Precision Medicine for Vascular Anomalies
Speaker:
James T. Bennett, MD, PhD, Associate Professor, Department of Pediatrics, Department of Lab Medicine and Pathology (Adjunct), University of Washington/Seatthe Children's Hospital
Contact Hours:
1.0
Date:
January 23, 2025 - January 31, 2026
Description:
The concept of the "personalized genome" is pervasive in human genetics. There is an ever-increasing armament of diagnostic tests designed to detect, record, and interpret genetic variation in DNA. An implicit assumption of blood-based sequencing is that the genomes of the cells in a single sample represent the genomes of every other cell in the body.
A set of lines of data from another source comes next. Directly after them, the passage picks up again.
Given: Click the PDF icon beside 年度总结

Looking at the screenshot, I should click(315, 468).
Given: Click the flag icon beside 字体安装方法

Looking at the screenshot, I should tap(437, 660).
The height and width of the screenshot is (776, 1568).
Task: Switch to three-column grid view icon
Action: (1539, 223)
However, every multicellular organism has multiple genomes due to somatic mutations. This webinar discusses "VANSeq," a diagnostic assay for isolated vascular malformations, explores intralesional signaling, non-invasive "liquid biopsies," and summarizes new attempts to catalogue somatic mutation in a larger cohort of humans, as part of the SMaHT initiative.
Learning Objectives:
- Recognize the limitations of routine blood-based exome and genome sequencing for individuals with vascular malformations.
- Describe the two main factors that go into successful molecular diagnoses of vascular malformations.
- Consider the implicit assumption in all blood-based genetic tests.